◆ Entries supplied
------------

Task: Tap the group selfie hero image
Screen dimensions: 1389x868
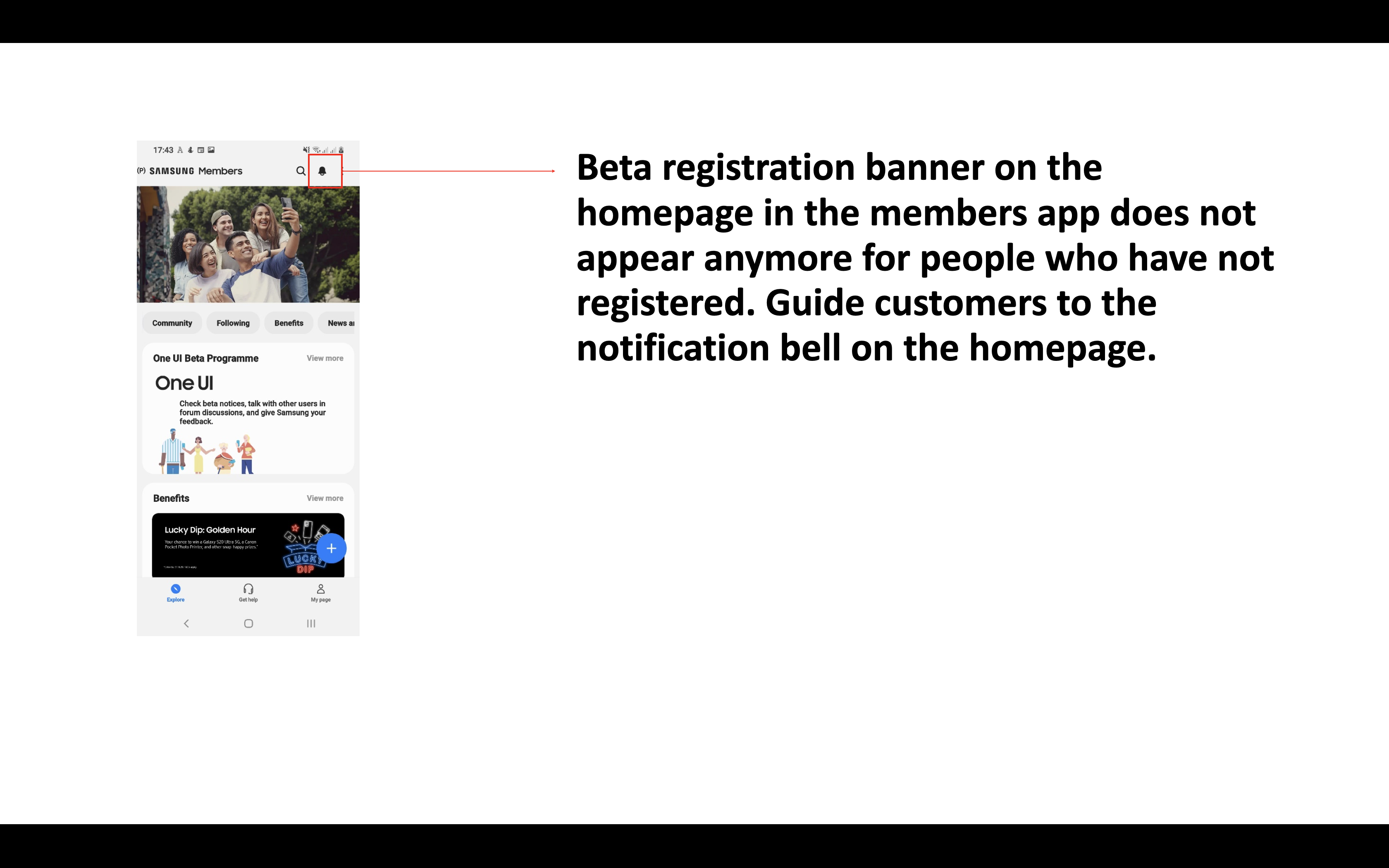Action: [248, 244]
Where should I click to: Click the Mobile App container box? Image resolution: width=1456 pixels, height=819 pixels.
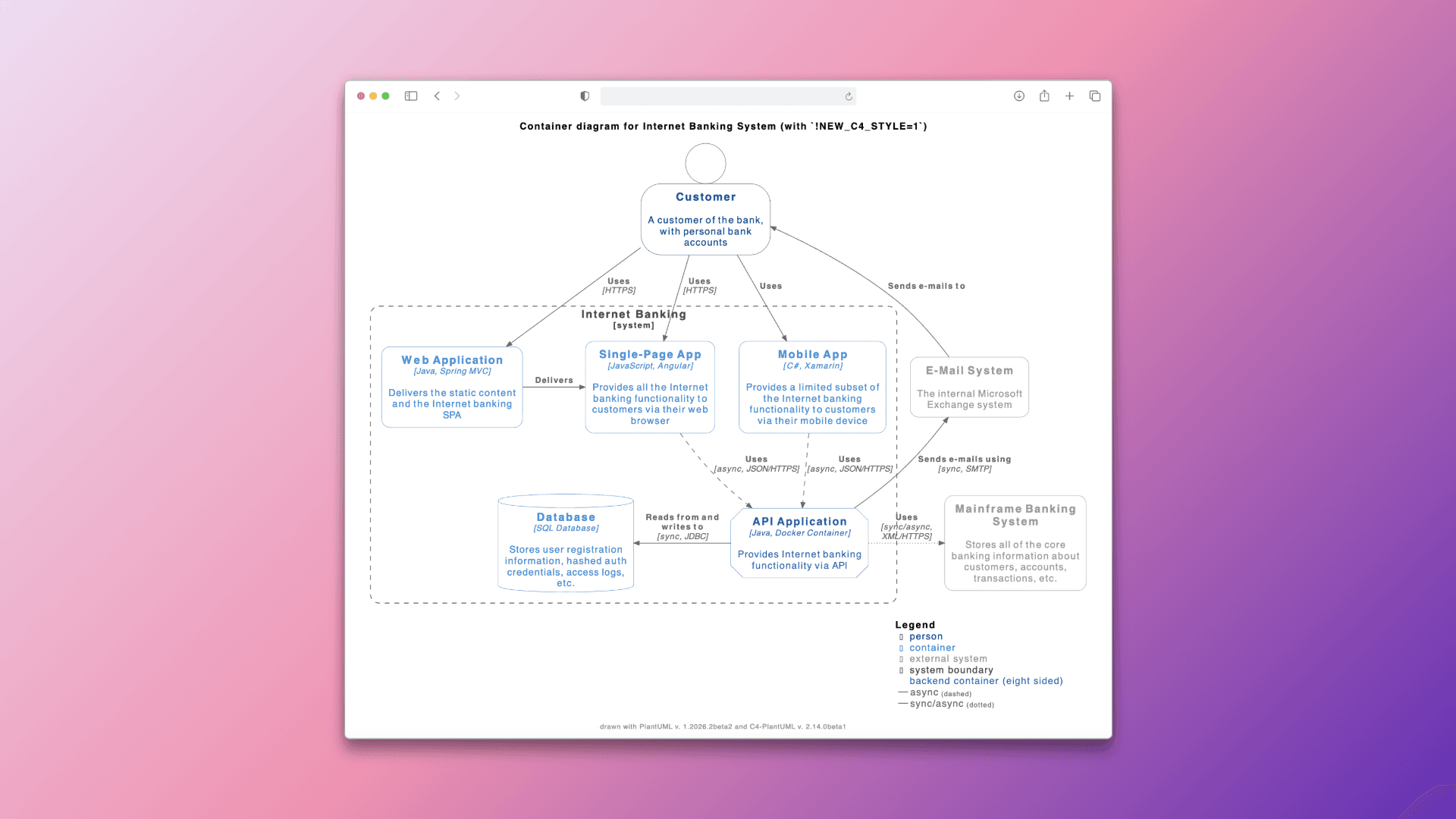click(812, 388)
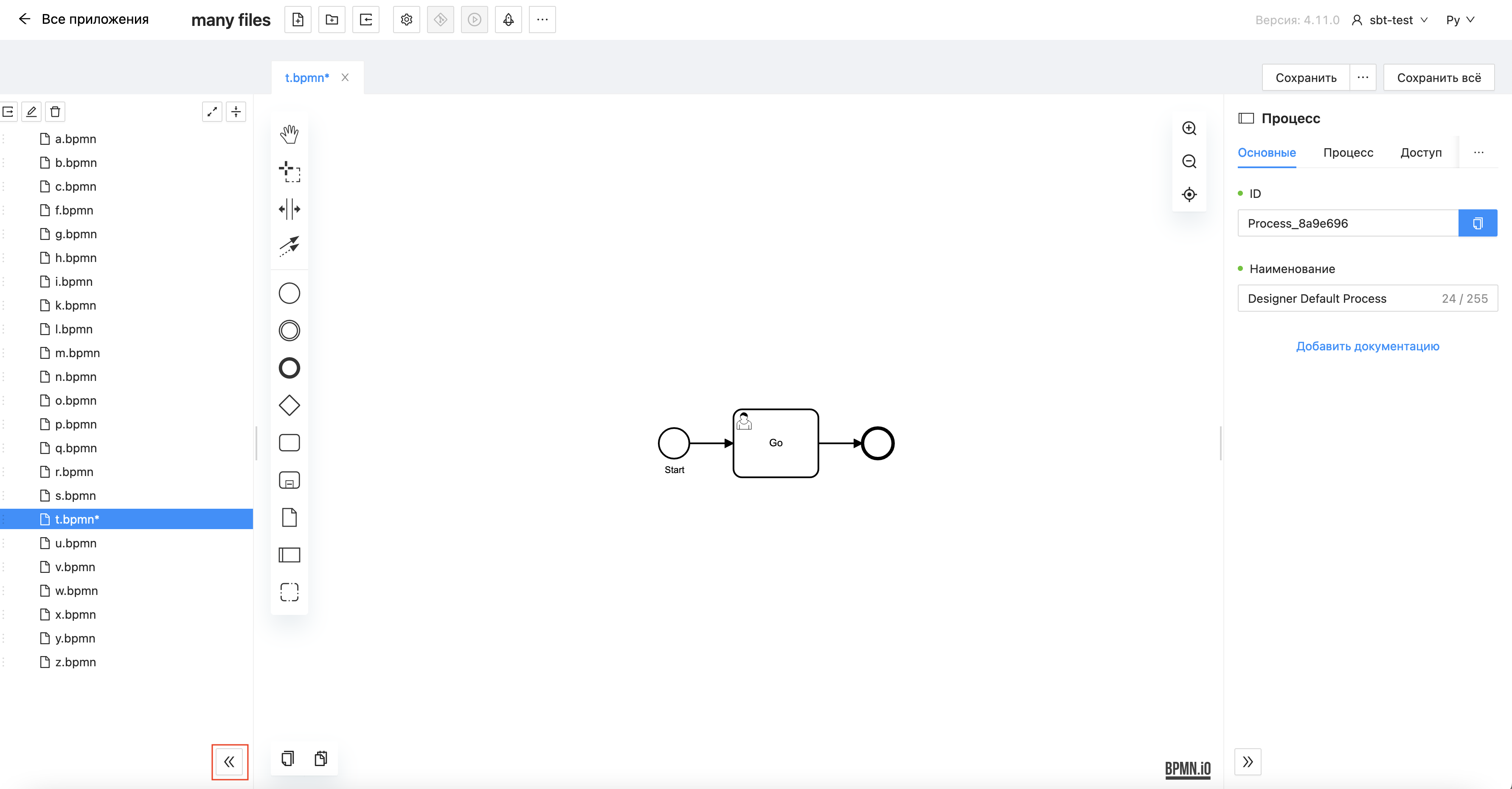
Task: Activate global connect arrow tool
Action: 289,247
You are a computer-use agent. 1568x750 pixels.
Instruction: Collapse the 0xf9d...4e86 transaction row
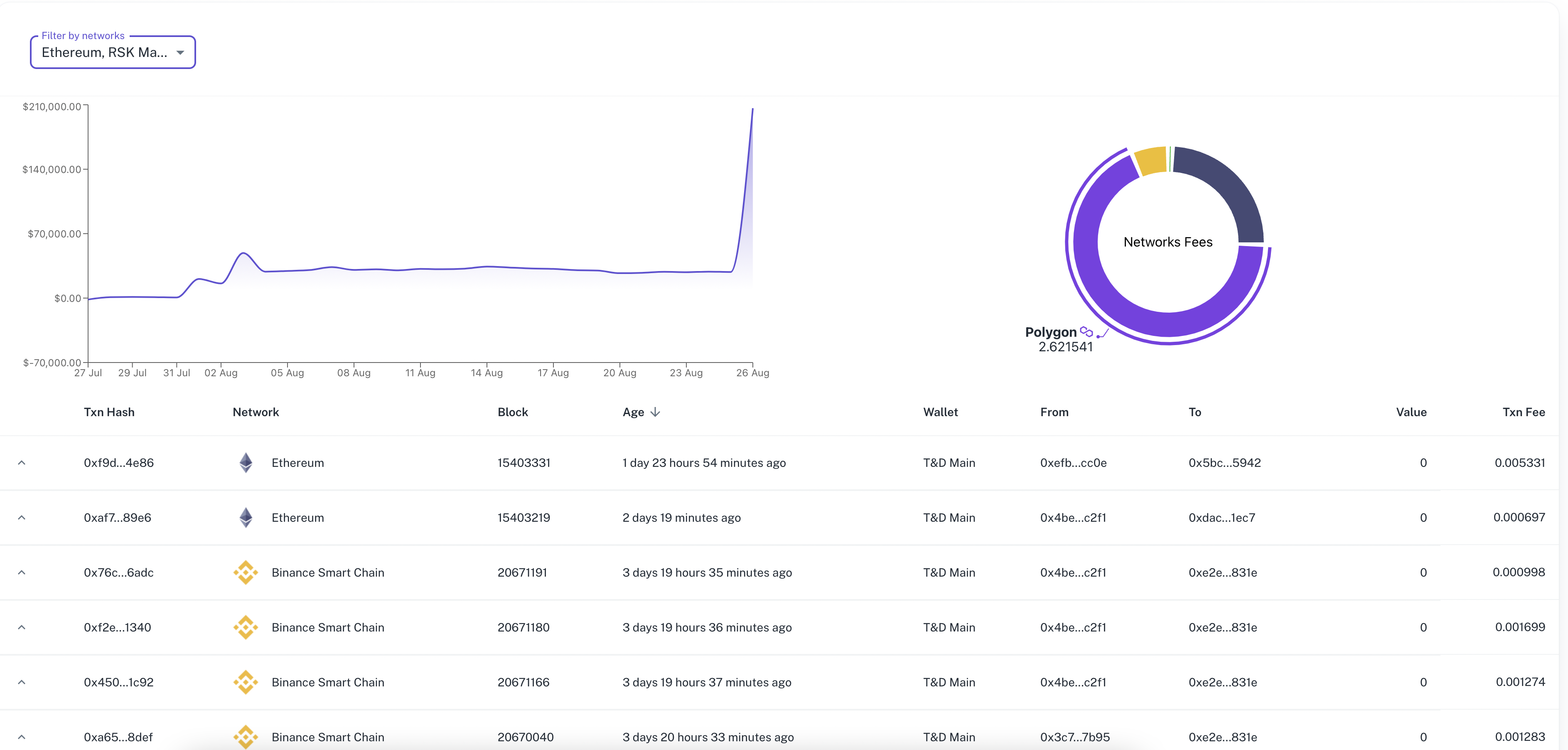click(x=22, y=462)
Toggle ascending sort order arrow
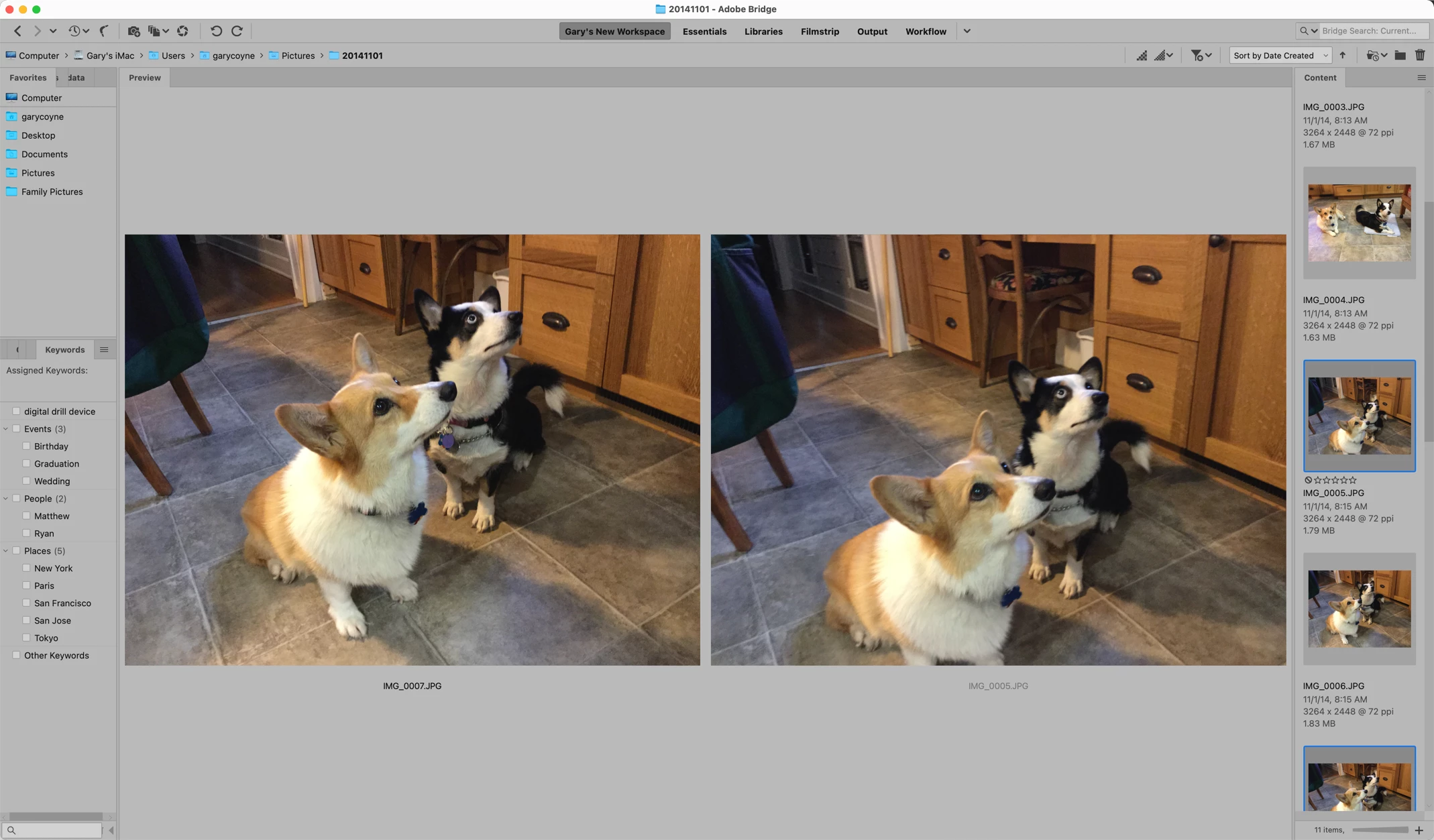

------------

◆ Try it
The data above is to be printed exactly, all of it, except for the pictures.

◆ Solved exercise
Task: Tap the group selfie hero image
Screen dimensions: 1389x868
Action: [248, 244]
Where should I click to: Click the Mobile App container box? Image resolution: width=1456 pixels, height=819 pixels.
click(812, 388)
Task: Activate global connect arrow tool
Action: 289,247
You are a computer-use agent. 1568x750 pixels.
Instruction: Collapse the 0xf9d...4e86 transaction row
click(x=22, y=462)
Toggle ascending sort order arrow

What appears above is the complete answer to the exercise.